La relación entre La Libertad Avanza y el PRO atraviesa uno de sus momentos más delicados desde el inicio de la gestión de Javier Milei. En medio de la polémica por la situación patrimonial de Manuel Adorni, el partido que lidera Mauricio Macri decidió elevar el tono de sus cuestionamientos y envió una advertencia pública que repercutió de inmediato en la Casa Rosada.
A través de un mensaje difundido en redes sociales, el PRO expresó: “Presidente: los que estamos apoyando al cambio queremos que usted defienda el cambio y no a Adorni”. La frase fue interpretada como una señal de creciente malestar con la decisión de Milei de sostener al jefe de Gabinete pese a las investigaciones y a las críticas que se multiplicaron en las últimas semanas.
El pronunciamiento marca un nuevo capítulo en el distanciamiento entre el oficialismo y uno de sus principales aliados parlamentarios. Hasta ahora, el PRO había acompañado buena parte de las iniciativas impulsadas por el Gobierno, pero el caso Adorni comenzó a generar diferencias internas y abrió interrogantes sobre el futuro de esa alianza legislativa.
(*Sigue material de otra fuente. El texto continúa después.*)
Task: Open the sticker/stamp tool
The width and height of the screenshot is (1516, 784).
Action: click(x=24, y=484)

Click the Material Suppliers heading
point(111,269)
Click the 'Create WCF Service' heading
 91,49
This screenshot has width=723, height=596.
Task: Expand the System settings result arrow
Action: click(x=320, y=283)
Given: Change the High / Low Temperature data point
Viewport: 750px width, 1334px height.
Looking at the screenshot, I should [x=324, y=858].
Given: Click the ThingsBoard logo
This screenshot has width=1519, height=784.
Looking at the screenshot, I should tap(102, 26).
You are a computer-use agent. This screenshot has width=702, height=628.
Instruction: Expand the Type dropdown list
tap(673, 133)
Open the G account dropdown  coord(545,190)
Desde el macrismo consideran que la continuidad del funcionario puede convertirse en un costo político para el proyecto libertario y afectar la agenda de reformas que impulsa el Ejecutivo. En ese sentido, algunos referentes del espacio ya habían cuestionado públicamente las explicaciones brindadas por Adorni sobre su declaración jurada y la existencia de fondos no declarados.
En la Casa Rosada, sin embargo, el respaldo presidencial se mantiene firme. El entorno de Milei sostiene que el jefe de Gabinete es una pieza clave en el funcionamiento del Gobierno y descarta, al menos por ahora, cualquier posibilidad de reemplazo. Esa decisión, no obstante, suma tensión con los sectores aliados que reclaman un gesto político para evitar que la crisis continúe escalando.
Mientras la oposición avanza con pedidos de investigación y analiza nuevas acciones en el Congreso, el mensaje del PRO dejó en claro que las dudas ya no provienen únicamente de los adversarios políticos del Gobierno. El desafío para Milei será ahora sostener a uno de sus funcionarios de mayor confianza sin poner en riesgo el respaldo de quienes hasta aquí fueron fundamentales para sostener su agenda parlamentaria.